• INFORMATION SHOWN

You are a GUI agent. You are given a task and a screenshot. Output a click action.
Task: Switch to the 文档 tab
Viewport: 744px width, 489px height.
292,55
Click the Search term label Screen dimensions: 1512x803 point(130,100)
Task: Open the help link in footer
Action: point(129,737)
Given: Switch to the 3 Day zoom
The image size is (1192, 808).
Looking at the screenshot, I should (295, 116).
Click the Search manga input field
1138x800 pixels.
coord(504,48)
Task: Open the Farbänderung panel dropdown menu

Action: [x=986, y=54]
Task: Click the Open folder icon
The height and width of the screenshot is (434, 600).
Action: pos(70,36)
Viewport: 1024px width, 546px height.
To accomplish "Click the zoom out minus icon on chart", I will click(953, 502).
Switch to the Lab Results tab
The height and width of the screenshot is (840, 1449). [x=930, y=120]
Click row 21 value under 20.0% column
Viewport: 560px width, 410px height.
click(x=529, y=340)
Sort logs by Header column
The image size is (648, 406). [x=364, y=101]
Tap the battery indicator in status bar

• ACTION ITEM
Taking the records above, retype every line from the one with "The image size is (1192, 808)." down to the one with "Viewport: 1024px width, 546px height.", exactly and with nothing else.

• ANSWER
The image size is (1192, 808).
Looking at the screenshot, I should (295, 116).
Click the Search manga input field
1138x800 pixels.
coord(504,48)
Task: Open the Farbänderung panel dropdown menu

Action: [x=986, y=54]
Task: Click the Open folder icon
The height and width of the screenshot is (434, 600).
Action: pos(70,36)
Viewport: 1024px width, 546px height.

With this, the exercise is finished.